Operating a cappuccino machine isn’t as easy as Starbucks makes it look.
First, we had technical difficulties with the “filter retention clip.”
“Did you read the manual?” I asked. I always read the instructions on everything, literally. You would not believe the stuff you learn from instructions. In fact, if I ever quit writing novels, I’ll become a technical writer and write instruction manuals.
“No.” She always says that. We make good partners because of our different methodologies when it comes to new kitchen appliances.

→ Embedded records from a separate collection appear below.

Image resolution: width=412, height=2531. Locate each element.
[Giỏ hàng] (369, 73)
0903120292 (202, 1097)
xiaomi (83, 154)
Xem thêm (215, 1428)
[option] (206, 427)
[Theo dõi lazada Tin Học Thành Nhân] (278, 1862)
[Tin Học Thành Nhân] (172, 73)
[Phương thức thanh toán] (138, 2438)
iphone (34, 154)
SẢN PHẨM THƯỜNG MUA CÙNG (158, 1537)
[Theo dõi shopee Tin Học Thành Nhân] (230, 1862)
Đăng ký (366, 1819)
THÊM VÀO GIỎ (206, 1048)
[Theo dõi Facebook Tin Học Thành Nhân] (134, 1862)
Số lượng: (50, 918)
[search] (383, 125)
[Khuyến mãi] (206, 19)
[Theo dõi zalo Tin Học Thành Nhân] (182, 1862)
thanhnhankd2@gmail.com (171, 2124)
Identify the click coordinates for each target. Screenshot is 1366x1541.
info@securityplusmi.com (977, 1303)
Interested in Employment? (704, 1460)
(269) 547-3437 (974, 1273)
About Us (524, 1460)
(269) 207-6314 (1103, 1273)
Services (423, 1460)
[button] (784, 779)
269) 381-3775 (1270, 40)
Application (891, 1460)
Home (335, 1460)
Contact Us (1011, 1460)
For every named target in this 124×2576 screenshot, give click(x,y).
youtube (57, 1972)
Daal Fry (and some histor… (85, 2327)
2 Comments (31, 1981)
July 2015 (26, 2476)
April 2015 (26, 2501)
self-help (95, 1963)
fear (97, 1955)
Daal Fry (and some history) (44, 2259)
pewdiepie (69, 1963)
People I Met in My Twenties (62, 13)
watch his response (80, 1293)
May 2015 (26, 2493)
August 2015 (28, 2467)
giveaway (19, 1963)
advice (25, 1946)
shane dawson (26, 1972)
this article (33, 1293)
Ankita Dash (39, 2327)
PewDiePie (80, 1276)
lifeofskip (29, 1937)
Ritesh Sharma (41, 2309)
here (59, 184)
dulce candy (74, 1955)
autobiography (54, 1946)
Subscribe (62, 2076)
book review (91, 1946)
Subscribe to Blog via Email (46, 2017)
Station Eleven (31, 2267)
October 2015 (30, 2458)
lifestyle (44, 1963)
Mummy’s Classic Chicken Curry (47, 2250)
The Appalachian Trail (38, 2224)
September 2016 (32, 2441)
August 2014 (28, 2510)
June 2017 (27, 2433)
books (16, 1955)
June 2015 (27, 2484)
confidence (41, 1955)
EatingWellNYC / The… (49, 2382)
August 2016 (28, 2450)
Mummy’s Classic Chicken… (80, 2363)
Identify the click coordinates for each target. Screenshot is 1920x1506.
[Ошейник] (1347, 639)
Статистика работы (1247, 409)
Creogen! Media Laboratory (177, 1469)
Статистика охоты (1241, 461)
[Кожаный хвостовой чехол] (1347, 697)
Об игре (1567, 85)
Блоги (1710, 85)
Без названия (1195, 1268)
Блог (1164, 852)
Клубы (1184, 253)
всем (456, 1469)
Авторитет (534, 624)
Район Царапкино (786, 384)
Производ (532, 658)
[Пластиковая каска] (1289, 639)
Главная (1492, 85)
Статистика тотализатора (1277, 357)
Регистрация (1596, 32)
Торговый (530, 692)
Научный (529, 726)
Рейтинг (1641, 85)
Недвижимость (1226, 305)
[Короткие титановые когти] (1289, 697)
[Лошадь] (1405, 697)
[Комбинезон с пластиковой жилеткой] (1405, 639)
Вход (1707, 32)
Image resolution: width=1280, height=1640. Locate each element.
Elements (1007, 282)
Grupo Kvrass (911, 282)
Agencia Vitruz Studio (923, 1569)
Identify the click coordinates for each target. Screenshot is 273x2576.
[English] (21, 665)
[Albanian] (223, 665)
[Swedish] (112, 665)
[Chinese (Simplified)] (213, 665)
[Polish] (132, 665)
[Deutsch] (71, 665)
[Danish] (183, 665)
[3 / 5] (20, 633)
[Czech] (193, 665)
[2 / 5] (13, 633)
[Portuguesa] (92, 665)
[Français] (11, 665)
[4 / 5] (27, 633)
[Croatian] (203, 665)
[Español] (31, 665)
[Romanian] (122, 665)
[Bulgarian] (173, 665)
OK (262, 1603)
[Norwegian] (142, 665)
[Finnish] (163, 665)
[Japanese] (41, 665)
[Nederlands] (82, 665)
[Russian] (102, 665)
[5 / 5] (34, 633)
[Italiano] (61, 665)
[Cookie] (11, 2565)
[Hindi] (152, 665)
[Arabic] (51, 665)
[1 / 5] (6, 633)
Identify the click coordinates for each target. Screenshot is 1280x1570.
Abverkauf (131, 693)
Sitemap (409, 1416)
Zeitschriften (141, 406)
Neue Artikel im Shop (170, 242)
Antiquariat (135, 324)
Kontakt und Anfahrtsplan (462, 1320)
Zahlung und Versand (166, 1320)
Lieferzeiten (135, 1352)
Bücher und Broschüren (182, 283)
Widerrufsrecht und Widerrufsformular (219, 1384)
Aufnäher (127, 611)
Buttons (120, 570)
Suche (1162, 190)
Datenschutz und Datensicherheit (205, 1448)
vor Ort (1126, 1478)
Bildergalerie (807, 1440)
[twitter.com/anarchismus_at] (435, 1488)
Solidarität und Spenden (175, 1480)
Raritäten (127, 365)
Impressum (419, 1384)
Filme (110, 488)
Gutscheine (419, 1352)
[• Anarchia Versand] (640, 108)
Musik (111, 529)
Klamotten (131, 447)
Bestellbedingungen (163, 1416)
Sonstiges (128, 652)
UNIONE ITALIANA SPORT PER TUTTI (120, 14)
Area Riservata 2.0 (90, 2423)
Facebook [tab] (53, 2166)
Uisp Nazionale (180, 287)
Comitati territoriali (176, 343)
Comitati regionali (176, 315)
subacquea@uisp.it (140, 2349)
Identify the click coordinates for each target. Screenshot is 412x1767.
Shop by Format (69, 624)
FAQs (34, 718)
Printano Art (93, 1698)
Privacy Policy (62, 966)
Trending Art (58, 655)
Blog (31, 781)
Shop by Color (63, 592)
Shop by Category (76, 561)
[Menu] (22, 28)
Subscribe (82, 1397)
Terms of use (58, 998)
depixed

We eventually discovered that the filter retention clip was malfunctioning. With gentle twisting and turning, and a little brute force, we managed the get the clip working. Next we searched for cups to fit under the filter nozzles. I hadn’t realized that all our coffee cups were too tall.
“We’ll have to get some of those cute white porcelain cups—the elite liberal kind so we look posh,” I said.
“Yeah. I’ll add that to the stainless steel steamed milk pitcher that I had to order.”
“I’d like to start using fresh beans but we’d need a coffee grinder.”
“I thought we had one?”
“We did but something happened to it,” I said. (Em and I used it to grind up crayons for an art project. Don’t ever do this.) I changed the subject. “I want to learn to put those hearts and trees on top of the coffee.”
“And then you’ll want some of the fancy syrups to add to your frothy drink with the tree or heart shape.”
“I’d forgotten all about the syrups, thanks for reminding me. It’ll help me channel my inner barista. I might need a do-rag and green apron.”
“This is getting very involved,” Layce said.
“I need the appropriate accoutrements if I’m going to become a barista. It’ll be another one of my hobbies. Every afternoon as we read the New York Times and Vanity Fair, I’ll make us this excellent cup of perfectly brewed coffee.” I imagined myself wearing a do-rag and a green apron calling out “Layce, your amazing cappuccino is ready.”
“Your hobbies do keep you out of trouble despite the accoutrements.”
I ignored her facetious tone. “I’m going to research about becoming a barista. I’ll need to buy a couple of books.”
“I had no idea that a cappuccino machine was going to start a new obsession that requires so much stuff.”
“That’s what happens when you don’t get me a dog,” I said.